Tuesday, January 31, 2023

While the wind is blowing hard

One of the things you are taught to do while going for your solo license as a pilot of a small plane is to try to fly Figure 8s in the air above a location without sliding along with the wind. This helps teach a pilot about what a wind does to a plane's trajectory.

For example, you could be flying straight towards your destination but you would never get there because the prevailing winds would be blowing you off course because where you are pointed in your plane is not necessarily where you will go. 

So, you might have to face your plane into the wind partly and look at the ground as a reference point to arrive at the destination you want to arrive at. 

This is less of a problem usually above 30,000 to 40,000 feet simply because the air is so thin it doesn't matter as much what it does at that altitude but you still have to watch your GPS and where you are headed always even in a jet passenger plane to arrive at the destination you are supposed to arrive at.

The problem of being blown sideways or with a tail wind or even a smaller plane cannot even make forward progress at all if the headwinds are too great. You could literally be trying to fly forward and be going backwards slowly in too high a head wind for some small planes.

So, as a private pilot going for your solo license you have to be in a cross wind and then fly in figure 8s to get used to compensating from winds from various directions and what that does to you where you wind up.
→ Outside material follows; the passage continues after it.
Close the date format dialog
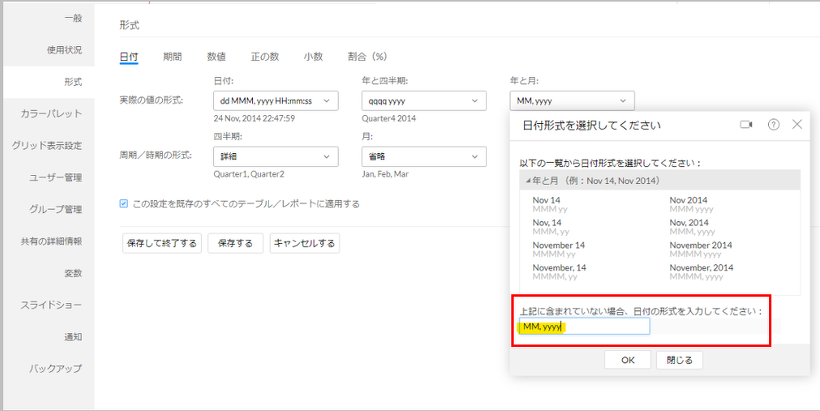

It is the most obvious when making horizontal 8s with the plane trying to stay over the same bit of land like over a farm or something so this is why they teach you about this from direct experience in a cross wind. 

The first time I experienced "Crabbing" into the wind I was piloting the plane by flying from Yucca Valley where my father's best friend owned a summer house and land back towards Los Angeles. At the time I was likely 9 or 10 years old but my father and his best friend wanted to teach me how to fly a plane in a cross wind without running into Mt. San Gorgonio which is around 11,000 feet in elevation. Since we were likely flying between 5000 and 7000 feet elevation I had to concentrate a lot in keeping going down that valley towards Los Angeles. I think we landed at Encino Airport or something like that. I was piloting a 1949 Stinson plane and the year was likely 1958 when I was about 10 years old then.

As a 10 year old I didn't take off the plane or land it but only flew it in the air. This was thought pretty normal for kids when I grew up whose friends or relatives were pilots. But, I did succeed in flying us to Los Angeles by crabbing into the wind so I could go forward rather than sideways in the cross wind.